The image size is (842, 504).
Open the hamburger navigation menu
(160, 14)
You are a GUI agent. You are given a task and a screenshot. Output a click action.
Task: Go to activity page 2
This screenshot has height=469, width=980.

### Your objective
Having read the entries above, set each one down again exactly.

### Exercise solution
The image size is (842, 504).
Open the hamburger navigation menu
(160, 14)
You are a GUI agent. You are given a task and a screenshot. Output a click action.
Task: Go to activity page 2
This screenshot has height=469, width=980.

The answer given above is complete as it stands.